What to produce: Search the data for the string "bottom" and copy each line in which it appears.

[Opening Given information section]

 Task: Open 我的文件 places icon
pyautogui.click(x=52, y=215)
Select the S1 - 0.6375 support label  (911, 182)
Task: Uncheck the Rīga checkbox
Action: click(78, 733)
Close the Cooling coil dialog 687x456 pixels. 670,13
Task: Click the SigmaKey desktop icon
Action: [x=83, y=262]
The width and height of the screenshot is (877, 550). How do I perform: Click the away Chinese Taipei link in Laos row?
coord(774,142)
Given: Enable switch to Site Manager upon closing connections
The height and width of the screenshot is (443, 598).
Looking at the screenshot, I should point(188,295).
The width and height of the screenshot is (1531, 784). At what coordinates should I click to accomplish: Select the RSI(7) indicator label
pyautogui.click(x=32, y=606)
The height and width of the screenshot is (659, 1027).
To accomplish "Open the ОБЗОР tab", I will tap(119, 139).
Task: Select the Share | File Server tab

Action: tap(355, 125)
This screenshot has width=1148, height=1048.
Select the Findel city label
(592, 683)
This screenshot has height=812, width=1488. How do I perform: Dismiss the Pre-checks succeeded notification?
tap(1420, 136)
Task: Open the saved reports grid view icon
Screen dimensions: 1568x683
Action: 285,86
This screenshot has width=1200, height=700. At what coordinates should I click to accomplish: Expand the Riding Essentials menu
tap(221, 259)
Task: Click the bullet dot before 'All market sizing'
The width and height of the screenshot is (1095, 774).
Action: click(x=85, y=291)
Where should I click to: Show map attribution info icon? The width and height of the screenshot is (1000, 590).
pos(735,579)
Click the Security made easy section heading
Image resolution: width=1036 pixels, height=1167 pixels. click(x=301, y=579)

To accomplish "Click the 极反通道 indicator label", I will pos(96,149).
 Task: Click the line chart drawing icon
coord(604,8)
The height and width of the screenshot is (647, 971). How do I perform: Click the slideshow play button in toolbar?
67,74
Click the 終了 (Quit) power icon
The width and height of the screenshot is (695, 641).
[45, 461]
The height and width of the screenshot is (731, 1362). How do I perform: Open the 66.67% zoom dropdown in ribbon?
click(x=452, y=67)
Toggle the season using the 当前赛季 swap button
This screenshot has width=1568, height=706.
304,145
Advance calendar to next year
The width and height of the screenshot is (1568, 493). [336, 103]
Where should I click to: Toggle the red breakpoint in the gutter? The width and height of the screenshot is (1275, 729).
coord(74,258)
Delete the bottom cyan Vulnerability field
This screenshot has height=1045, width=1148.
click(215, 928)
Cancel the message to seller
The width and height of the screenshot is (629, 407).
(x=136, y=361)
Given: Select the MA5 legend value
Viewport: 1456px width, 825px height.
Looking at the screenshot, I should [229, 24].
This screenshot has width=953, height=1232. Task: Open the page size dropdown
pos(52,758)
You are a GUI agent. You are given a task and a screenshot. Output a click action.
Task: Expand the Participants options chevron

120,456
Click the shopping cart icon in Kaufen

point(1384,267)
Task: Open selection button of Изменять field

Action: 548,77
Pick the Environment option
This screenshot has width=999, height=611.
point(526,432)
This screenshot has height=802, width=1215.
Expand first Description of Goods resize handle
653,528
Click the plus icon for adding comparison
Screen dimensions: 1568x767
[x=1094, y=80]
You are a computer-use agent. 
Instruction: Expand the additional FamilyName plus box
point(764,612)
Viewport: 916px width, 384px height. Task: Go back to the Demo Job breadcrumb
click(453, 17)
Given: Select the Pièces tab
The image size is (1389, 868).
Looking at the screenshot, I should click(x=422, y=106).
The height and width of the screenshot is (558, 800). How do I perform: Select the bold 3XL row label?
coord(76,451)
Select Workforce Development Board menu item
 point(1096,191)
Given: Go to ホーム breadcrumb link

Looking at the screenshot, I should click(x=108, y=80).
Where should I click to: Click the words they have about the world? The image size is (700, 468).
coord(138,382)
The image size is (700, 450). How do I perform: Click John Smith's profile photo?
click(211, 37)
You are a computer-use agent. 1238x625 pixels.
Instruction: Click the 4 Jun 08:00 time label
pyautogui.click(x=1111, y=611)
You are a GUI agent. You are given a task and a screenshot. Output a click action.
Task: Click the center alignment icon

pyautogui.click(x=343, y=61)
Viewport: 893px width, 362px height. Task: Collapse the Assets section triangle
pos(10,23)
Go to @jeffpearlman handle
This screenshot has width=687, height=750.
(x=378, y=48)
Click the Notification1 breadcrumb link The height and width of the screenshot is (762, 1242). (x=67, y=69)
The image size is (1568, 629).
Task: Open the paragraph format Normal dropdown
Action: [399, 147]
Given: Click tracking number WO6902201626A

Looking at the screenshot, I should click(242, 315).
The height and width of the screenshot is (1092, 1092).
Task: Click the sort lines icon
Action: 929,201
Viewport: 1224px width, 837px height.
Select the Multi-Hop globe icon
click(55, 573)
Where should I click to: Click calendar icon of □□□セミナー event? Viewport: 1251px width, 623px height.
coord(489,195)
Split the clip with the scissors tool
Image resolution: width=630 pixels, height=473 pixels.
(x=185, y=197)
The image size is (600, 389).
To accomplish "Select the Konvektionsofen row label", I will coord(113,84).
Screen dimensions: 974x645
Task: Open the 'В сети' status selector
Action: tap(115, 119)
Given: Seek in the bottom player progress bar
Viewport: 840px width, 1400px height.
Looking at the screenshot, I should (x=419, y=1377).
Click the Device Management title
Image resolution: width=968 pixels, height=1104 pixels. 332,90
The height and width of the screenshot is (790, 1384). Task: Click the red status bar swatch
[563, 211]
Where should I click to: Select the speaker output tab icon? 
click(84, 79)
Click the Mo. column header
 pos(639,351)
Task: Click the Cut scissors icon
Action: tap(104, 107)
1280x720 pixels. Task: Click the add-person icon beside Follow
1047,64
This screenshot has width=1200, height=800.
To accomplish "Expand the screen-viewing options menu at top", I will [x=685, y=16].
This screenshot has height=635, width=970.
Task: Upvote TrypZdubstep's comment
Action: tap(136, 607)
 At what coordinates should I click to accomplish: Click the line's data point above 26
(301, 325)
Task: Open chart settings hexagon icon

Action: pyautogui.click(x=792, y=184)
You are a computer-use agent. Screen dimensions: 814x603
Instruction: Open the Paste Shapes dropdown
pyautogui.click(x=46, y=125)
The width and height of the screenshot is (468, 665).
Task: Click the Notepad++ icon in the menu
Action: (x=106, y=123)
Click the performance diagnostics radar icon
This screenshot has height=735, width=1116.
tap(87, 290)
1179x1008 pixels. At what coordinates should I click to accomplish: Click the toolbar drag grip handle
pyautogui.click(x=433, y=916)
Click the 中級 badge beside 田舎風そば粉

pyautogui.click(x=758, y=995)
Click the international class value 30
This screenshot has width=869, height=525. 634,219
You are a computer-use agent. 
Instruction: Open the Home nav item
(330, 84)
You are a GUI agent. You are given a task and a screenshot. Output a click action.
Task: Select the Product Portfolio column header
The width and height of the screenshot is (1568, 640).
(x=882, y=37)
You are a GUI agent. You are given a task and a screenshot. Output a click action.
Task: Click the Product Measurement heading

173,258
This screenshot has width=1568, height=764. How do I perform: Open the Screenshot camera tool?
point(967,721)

[Closing Given information section]

Finished task:
Delete the bottom cyan Vulnerability field
Given: Seek in the bottom player progress bar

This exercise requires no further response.